* [WORKING DATA]:
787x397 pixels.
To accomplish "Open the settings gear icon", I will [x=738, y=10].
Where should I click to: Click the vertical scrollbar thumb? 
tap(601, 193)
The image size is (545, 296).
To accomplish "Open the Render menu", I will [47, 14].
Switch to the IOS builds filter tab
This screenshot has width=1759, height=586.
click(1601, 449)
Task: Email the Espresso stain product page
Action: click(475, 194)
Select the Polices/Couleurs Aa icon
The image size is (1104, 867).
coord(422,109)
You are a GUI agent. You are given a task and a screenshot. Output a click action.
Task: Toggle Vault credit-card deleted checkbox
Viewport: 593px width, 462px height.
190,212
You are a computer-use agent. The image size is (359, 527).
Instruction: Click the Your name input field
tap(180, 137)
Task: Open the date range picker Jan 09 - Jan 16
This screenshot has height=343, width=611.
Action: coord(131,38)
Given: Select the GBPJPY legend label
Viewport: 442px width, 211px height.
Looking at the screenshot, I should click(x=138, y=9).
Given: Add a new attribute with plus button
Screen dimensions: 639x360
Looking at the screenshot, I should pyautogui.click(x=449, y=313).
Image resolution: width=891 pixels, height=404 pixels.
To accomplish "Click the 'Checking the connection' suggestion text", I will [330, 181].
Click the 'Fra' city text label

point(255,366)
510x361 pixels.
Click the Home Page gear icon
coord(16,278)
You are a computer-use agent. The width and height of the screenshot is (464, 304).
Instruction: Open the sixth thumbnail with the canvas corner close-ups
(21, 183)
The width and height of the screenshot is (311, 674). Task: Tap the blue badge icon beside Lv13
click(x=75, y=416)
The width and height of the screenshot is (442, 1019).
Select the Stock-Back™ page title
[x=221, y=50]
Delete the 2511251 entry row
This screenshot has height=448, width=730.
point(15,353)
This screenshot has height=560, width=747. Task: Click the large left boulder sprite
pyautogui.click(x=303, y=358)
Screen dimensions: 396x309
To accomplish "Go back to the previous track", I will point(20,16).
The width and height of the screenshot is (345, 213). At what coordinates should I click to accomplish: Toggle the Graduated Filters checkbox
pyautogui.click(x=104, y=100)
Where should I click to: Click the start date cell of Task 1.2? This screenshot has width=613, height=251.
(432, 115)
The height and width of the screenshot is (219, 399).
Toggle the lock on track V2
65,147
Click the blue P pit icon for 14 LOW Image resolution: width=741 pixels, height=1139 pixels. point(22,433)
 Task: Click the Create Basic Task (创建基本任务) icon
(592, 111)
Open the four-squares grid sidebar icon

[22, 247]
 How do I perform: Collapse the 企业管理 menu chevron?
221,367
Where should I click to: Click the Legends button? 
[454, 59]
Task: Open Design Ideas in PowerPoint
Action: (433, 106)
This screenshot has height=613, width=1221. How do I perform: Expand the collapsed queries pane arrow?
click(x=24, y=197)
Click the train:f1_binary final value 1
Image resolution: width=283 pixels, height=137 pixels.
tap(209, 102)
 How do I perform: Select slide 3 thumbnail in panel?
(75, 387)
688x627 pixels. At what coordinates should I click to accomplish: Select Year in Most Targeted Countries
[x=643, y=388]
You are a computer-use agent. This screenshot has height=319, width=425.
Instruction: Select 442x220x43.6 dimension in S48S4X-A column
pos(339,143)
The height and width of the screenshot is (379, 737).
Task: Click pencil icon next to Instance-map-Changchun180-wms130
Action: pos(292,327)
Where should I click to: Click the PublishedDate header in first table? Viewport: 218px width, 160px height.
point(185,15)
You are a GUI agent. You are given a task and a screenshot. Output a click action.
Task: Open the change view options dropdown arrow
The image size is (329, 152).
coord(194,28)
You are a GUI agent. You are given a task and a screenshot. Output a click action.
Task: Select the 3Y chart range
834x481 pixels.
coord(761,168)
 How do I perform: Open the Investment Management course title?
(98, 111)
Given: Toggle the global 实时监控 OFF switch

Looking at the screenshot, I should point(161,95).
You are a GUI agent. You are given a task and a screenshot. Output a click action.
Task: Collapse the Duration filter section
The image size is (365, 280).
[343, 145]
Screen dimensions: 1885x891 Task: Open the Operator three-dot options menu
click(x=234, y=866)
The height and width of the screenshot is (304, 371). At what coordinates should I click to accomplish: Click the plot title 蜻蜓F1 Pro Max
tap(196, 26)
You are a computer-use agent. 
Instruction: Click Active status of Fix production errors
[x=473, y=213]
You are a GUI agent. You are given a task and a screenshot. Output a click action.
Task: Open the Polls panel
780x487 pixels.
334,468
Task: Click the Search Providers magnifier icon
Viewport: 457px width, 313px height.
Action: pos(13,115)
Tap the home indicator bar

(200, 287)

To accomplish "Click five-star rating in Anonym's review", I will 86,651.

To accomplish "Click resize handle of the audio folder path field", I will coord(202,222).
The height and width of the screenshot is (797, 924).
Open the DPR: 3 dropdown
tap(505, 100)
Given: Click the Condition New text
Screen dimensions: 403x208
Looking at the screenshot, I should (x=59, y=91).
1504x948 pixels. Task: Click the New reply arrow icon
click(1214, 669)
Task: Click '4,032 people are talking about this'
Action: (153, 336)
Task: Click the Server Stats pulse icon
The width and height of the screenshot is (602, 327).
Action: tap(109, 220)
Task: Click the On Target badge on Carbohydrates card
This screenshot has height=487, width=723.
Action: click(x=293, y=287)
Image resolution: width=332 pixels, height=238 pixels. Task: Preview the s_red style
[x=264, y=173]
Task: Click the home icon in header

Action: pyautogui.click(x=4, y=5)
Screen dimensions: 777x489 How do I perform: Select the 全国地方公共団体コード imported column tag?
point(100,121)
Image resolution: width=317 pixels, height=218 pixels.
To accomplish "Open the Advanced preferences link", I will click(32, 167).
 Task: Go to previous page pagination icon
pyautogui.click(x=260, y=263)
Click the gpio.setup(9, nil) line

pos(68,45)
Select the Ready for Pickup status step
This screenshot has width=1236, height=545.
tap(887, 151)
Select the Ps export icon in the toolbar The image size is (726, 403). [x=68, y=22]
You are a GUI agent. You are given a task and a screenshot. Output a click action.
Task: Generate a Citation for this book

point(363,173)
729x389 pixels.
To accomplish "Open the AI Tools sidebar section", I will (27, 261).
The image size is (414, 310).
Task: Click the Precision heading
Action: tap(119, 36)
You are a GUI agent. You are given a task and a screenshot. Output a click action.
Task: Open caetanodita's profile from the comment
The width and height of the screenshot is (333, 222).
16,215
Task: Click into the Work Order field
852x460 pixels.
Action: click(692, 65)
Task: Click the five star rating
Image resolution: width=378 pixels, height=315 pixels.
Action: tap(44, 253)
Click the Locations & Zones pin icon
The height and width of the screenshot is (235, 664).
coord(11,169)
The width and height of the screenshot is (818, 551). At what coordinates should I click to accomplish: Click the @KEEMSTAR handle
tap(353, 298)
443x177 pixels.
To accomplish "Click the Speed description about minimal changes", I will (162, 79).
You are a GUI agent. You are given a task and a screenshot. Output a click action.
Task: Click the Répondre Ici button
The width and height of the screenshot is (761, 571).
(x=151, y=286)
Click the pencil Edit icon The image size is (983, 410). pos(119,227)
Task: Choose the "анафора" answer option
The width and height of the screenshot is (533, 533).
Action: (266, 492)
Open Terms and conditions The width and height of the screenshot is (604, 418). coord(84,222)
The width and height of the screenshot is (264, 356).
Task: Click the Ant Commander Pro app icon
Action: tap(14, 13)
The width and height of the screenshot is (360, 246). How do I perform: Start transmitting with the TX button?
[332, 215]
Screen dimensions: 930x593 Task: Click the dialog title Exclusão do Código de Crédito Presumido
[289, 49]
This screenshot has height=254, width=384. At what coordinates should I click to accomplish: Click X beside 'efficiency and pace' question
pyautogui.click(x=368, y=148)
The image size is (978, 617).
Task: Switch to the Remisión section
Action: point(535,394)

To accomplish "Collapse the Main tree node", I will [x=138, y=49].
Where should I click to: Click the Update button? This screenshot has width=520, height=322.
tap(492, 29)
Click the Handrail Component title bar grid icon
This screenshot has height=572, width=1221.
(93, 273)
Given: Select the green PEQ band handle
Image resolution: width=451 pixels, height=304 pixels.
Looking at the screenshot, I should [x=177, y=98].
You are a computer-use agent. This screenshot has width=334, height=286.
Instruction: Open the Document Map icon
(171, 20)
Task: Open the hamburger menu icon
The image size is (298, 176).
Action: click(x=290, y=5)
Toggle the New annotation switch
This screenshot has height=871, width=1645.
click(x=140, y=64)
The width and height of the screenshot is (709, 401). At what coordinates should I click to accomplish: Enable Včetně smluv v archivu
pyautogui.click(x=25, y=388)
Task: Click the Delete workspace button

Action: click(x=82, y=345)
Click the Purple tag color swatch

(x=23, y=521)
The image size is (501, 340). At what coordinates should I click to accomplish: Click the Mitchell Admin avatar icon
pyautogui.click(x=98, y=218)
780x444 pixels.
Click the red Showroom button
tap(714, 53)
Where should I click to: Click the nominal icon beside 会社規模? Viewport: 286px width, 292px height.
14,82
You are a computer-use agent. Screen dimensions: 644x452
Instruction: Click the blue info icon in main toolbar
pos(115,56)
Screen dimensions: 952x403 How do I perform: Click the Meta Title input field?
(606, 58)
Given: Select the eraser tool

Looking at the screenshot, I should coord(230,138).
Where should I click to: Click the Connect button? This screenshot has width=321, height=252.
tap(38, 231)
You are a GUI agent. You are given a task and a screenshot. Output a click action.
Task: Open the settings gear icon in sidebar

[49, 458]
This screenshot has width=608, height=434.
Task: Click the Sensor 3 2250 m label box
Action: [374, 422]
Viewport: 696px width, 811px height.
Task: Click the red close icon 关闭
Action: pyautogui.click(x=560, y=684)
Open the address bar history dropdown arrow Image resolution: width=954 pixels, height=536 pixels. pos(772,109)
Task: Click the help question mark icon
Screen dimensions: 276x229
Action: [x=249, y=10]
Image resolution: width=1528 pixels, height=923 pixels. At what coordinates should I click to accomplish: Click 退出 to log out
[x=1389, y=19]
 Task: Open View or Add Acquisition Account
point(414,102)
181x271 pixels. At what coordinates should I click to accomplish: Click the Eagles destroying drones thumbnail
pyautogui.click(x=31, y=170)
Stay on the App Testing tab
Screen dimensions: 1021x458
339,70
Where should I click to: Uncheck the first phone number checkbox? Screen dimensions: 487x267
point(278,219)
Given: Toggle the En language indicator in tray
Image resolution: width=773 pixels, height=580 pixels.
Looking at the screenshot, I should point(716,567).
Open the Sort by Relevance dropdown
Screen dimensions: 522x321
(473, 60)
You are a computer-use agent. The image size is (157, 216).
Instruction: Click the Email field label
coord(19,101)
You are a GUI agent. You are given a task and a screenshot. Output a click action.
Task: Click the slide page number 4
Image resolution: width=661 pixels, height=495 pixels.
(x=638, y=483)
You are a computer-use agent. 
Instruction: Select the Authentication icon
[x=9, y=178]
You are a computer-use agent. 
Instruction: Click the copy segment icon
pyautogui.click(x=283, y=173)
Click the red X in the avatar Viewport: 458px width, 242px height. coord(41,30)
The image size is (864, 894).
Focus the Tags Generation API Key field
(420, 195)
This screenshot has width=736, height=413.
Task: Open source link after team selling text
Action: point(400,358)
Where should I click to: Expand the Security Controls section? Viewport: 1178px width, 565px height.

* [YOUR GOAL]: All that belongs in the answer is an exact copy of the lines from the start of the records above through the line with "Switch to the IOS builds filter tab".

* [TASK OUTPUT]:
787x397 pixels.
To accomplish "Open the settings gear icon", I will [x=738, y=10].
Where should I click to: Click the vertical scrollbar thumb? 
tap(601, 193)
The image size is (545, 296).
To accomplish "Open the Render menu", I will [47, 14].
Switch to the IOS builds filter tab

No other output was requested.